● Texte source:
↓
Bradley Cooper est-il de cette race? On ne pourra répondre à cette question que dans dix ou vingt ans. Ce qui est sûr, c’est qu’en 2015 il est une des plus grandes stars masculines du monde. Selon Vulture, la troisième plus grande star du monde, derrière Robert Downey Jr. et Leonardo DiCaprio. Aux États-Unis, son American Sniper a dépassé les 350 millions de dollars de recettes, dépassant les 330 millions de Forrest Gump, dernier plus gros film en date à reposer, non pas sur ses effets spéciaux ou sa franchise mais sur sa star. Sur un marché dominé depuis plus de dix ans par les super-héros Marvel, les Hunger Games, les Fast & Furious, les Dark Knight, les Pirates des Caraïbes et autres Harry Potter, il faut comprendre que c’est une gigantesque performance pour un acteur encore quasi inconnu du grand public six ans plus tôt.

C’était en 2014.

Depuis, il y a eu Serena, Aloha et À Vif!. Trois films forcément très ambitieux sur le papier qui, confrontés à la réalité du marché, n’ont été nulle part. Même Joy, le nouveau film de David O. Russell, dans lequel il ne tient qu’un second rôle, semble mal parti pour rivaliser avec le succès (critique et commercial) de ses deux précédents, Happiness Therapy et American Bluff.

Car en 2015, malgré les classements de Vulture, «être une star» ne veut plus dire grand-chose d’un point de vue purement économique. «Être une star» n’est plus une garantie pour remplir les salles. Même le premier de la liste, Robert Downey Jr., est incapable d’attirer les foules dès qu’il sort de sa combinaison de métal (Le Juge).

Ère de la franchise

Nous sommes dans l’ère de la franchise, celle qui condamne les acteurs (à l’exception notable de Leonardo DiCaprio, seul acteur sans franchise à son nom, même si son association avec Scorsese pourrait presque être considérée comme telle) à devenir des héros déclinables sur plusieurs films, celle qui les condamne aussi à devenir de simples instruments au service d’une machine bien plus massive qu’eux, une machine d’effets spéciaux numériques, de décors gigantesques et de monstres en images de synthèses.
↑
● Consigne:
Répondez à ces questions à partir du texte sur Bradley Cooper :
1. Selon Vulture, quel rang occupe Bradley Cooper parmi les stars du monde en 2015 ?
2. Quels trois films sont cités juste après « C’était en 2014. » ?
3. Quel acteur est présenté comme le seul sans franchise à son nom ?
Les lignes ci-dessous ne sont pas nécessaires.

[Entrées de la collection]
↓
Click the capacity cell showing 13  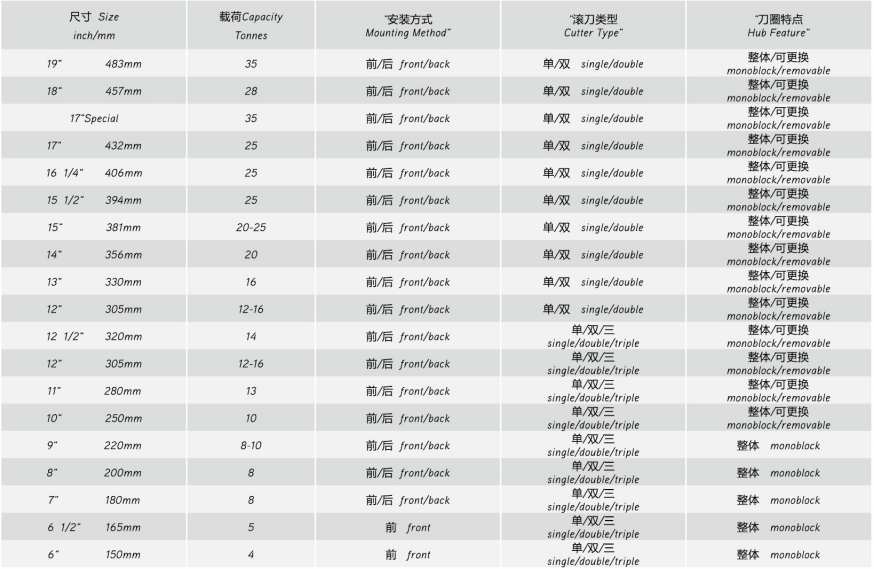coord(250,391)
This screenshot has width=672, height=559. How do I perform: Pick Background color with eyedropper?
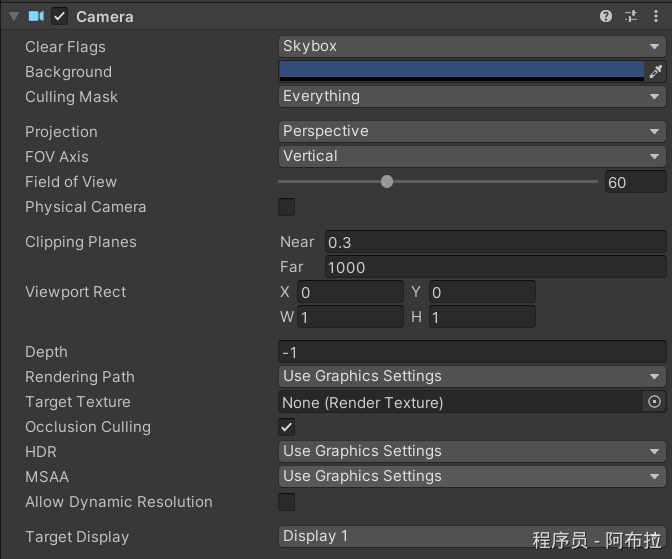[656, 72]
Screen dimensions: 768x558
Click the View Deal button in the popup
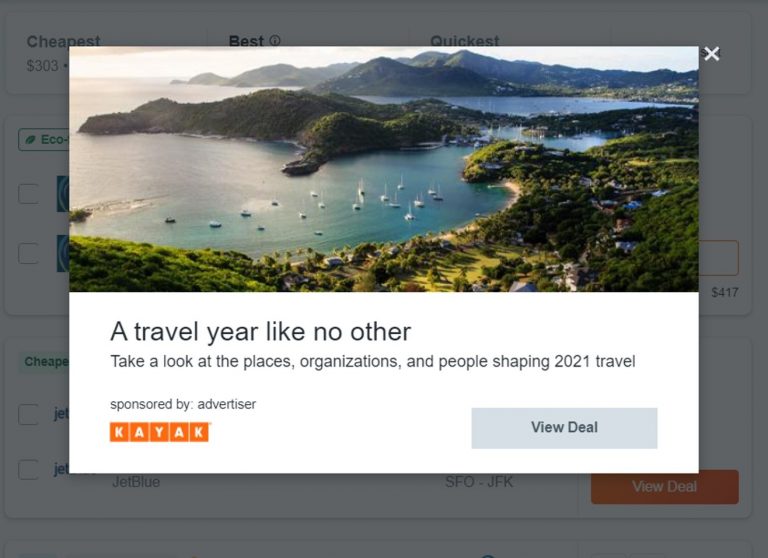click(x=564, y=428)
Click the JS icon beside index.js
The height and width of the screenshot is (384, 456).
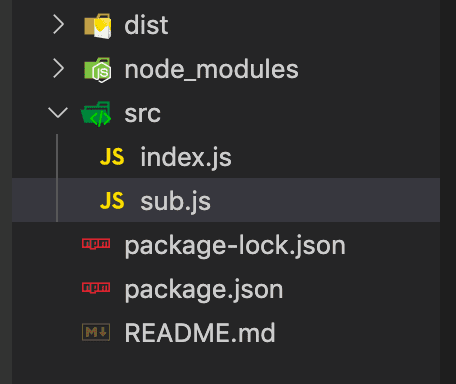pos(112,157)
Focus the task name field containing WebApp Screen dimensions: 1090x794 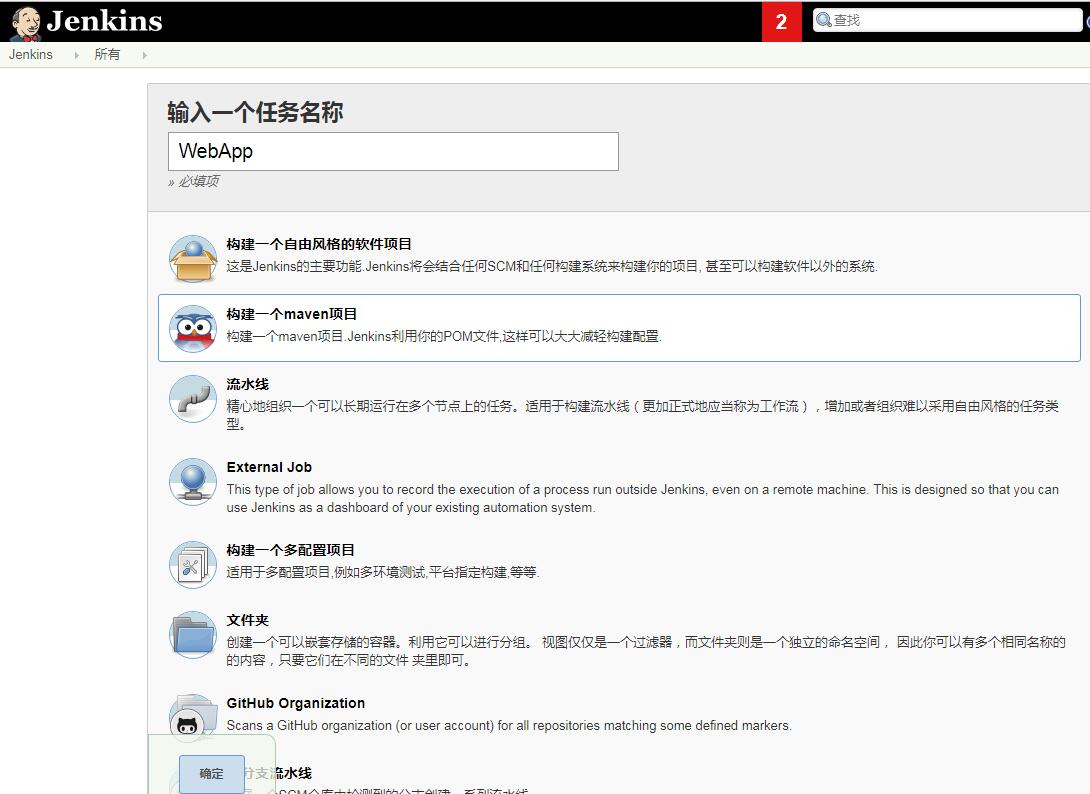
↑
● Réponse rédigée:
1. La troisième place, derrière Robert Downey Jr. et Leonardo DiCaprio.
2. Serena, Aloha et À Vif!.
3. Leonardo DiCaprio.